The Top Themes We Believe Will Define Early-Growth Investing in 2026
Written by Ortal Sasson-Hendin and Itay Inbar.
As an early-growth fund, we have always taken athematic approach to investing. In the AI era, where information is increasingly commoditized and the market environment is exceptionally noisy, this focus becomes even more critical. What matters is not just data, but the frameworks we use to identify where genuine opportunities lie.
As we look ahead to 2026 and watch AI transition from experimentation to deployment at scale, we took a step back to crystallize Greenfield’s point of view on the themes we believe will define early-growth investing in the coming cycle.
This perspective reflects deep analysis of macrotrends including geopolitical shifts, regulation, and labor shortages, technology developments such as new AI modalities and hardware commoditization, and ongoing conversations with experts across our advisory network including a global network of CEOs, tech leaders, and decision makers at large enterprises.
While AI is a major driver across most themes, its role varies.
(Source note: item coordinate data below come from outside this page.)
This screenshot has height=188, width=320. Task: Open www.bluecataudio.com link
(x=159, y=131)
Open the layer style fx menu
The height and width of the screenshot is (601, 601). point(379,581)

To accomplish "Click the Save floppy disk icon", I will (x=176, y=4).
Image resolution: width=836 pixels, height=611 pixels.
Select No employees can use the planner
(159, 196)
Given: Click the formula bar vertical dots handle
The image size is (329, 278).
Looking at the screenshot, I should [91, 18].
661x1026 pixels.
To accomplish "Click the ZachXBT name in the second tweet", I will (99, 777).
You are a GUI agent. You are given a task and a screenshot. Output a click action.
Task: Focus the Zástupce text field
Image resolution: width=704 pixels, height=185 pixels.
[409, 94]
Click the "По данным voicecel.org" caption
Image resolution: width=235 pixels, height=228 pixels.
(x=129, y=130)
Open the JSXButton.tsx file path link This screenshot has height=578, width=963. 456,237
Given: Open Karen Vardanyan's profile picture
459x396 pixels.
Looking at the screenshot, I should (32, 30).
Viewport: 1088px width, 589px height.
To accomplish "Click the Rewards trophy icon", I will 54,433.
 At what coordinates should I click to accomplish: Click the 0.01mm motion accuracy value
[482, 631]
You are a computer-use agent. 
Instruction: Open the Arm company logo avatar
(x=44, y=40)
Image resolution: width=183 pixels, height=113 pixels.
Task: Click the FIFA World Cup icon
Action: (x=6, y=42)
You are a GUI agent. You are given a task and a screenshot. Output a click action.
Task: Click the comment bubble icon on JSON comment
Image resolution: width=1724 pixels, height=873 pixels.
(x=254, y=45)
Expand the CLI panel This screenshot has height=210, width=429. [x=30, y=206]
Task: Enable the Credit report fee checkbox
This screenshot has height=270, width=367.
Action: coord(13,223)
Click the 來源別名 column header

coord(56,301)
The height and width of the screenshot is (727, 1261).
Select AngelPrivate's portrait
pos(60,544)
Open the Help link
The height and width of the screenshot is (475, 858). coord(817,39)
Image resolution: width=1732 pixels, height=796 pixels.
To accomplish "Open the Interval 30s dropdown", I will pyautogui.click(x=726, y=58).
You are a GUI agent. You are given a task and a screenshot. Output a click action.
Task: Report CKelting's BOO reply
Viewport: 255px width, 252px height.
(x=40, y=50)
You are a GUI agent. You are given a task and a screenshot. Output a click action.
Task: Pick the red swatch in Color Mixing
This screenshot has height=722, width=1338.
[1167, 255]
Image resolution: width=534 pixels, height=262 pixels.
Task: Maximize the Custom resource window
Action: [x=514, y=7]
In some cases, it enables solutions to longstanding problems where prior technology fell short. In others, it introduces new risks by empowering bad actors, requiring new defensive architectures. AI also demands fundamental infrastructure changes to support adoption at scale. At the same time, not all themes are purely AI-driven. We're seeing macro trends creating new needs or unlocking categories that are not necessarily emerging or solved by AI, but becoming even more compelling when combined with it.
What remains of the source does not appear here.